The media's recent legal and competitive challenges to Internet video pioneer YouTube haven't fazed co-founders Chad Hurley and Steve Chen, who have diligently sought to make money for new owner Google Inc., as well as the creators of the content that fuels their Web site's whirlwind growth.
"We have been a little bit silent, but we haven't been sleeping," Chen told The Associated Press during the duo's first extensive interview since Google closed its $1.76 billion purchase of YouTube last November.
The leaders of the online video revolution declined the AP's request to videotape the interview.
During an hour-long discussion, Hurley and Chen indicated that a long-awaited platform for showing video ads could be ready within the next couple months, although Google's recently announced $3.1 billion acquisition of online ad distributor DoubleClick Inc. could delay things.
They also said developing more effective tools to identify videos that violate copyrights remains a priority, and not just because YouTube and Google face several copyright infringement lawsuits that include a $1 billion claim by Viacom Inc.
Developing better methods of detecting protected material will pave the way for YouTube to work with copyright holders to negotiate more revenue-sharing agreements that include its vast community of users, Hurley said.
"We will be able to reduce the clutter of stuff that people don't even watch on our site," he said. "That will give us more opportunities to reward the people that are really creating great content for our system."
In its first step toward that goal, YouTube earlier this month said it was negotiating revenue-sharing agreements with contributors whose videos become big hits.
Yet Hurley believes YouTube would thrive even if Hollywood studios and music labels had all of their material removed from the site.
"What our users want to watch is themselves," he said. "They don't want to watch professionally produced content. There are so many people with cameras that have the opportunity to create their own content and so many more people with editing tools to tell their stories, we feel this is just the tip of the iceberg."
Because of its emphasis on grainy, homemade videos, YouTube isn't worried about the efforts of NBC Universal and News Corp. to launch their own Internet video channel this summer. Nor are they concerned about another site, Joost, that has gained the backing of major media like Viacom and CBS.
Those alternatives all seem interested in providing slick, lengthy videos akin to traditional television programming rather than invading YouTube's niche of serving up two- to three-minute clips, Hurley said. "We have never been about full-length programming. We have never been about high-quality. We don't really see ourselves building the largest audience by moving in that direction."
Hurley said YouTube now streams more than 200 million videos each day while adding more than 200,000 videos to its library.
"YouTube is becoming much more than an entertainment destination," Hurley said, citing the political, news and instructional videos that have poured into YouTube in recent months. "We want to entertain, inform and empower people with video around the world."
Toward that end, YouTube plans to create specialized Web addresses to serve countries outside the United States.
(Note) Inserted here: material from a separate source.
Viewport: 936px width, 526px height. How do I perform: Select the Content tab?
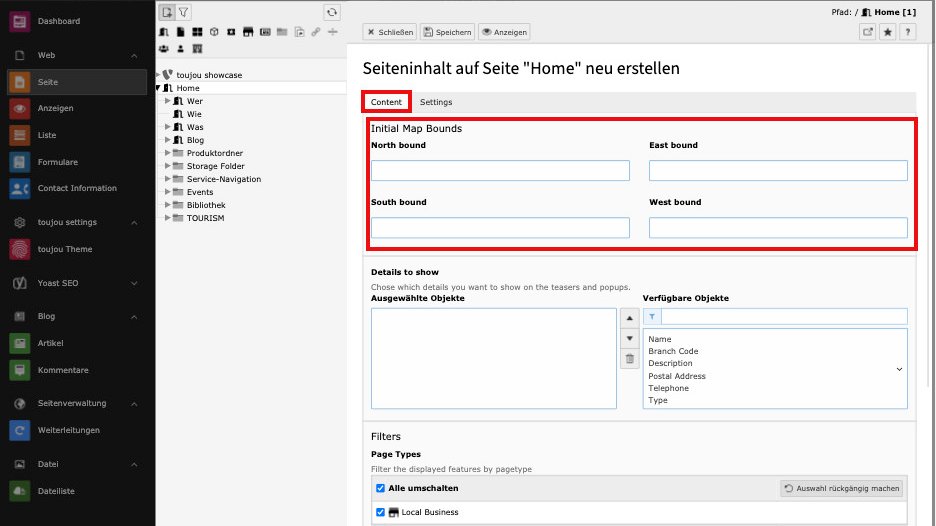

Foreign viewers already watch about 70 percent of the videos streamed on YouTube, Hurley said.
Hurley, now 30, and Chen, 28, never envisioned having such a huge impact on society a little more than two years ago when they began working in a Silicon Valley with another friend, Jawed Karim, to develop an easy way to share videos online.
Karim left YouTube before it became a cultural phenomenon, leading to the Google deal that turned Hurley and Chen into very wealthy, high-tech celebrities. They both received Google stock now worth more than $325 million, but their lifestyles haven't changed that much so far, they said.
"Hopefully, we come across as accessible and humble," Chen said. "I try to spend as much time with the same friends and people that were around before the whole user phenomenon started. I do pay for more dinners now than I did."
YouTube itself is still trying to justify its hefty sales price. Despite its huge audience, the company generated about $15 million in revenue last year, based on figures provided in Google's annual report.
Although YouTube already has been showing some ads, analysts don't expect the site to begin generating dividends until it starts showing video ads. Hurley said YouTube has been testing ways to target video ads based on the type of content being watched, coupled with viewer's demographics and physical location. That approach mirrors some of the methods that have helped establish Google as the Internet's most profitable company.
The ads only will be shown if a viewer chooses to watch them, Hurley said. Rolling out the new system becomes "a little more complicated with DoubleClick in the mix, to be honest with you. We want to roll out with an ad strategy that is going to be effective and unified with Google's plans."
On the copyright front, YouTube is working with Los Gatos-based Audible Magic Corp. to flag unauthorized music posted on site, Chen said. Developing a "digital fingerprinting" technology to track video copyrights is proving to be more vexing simply because it has never been done very effectively before.
"There are companies putting out press releases after they meet with us about their copyright tools and what they are doing," Hurley said. "But basically they're just learning about what we are doing. We don't feel the need to put a press release out there because we are actually working on it and building these tools."
Once the new copyright tools are finished, Hurley believes more media will view YouTube as friend rather than foe.
"We are working with media companies not only to create new models, but help them stay relevant (and) get in front of this new audience that is spending time in different places," he said.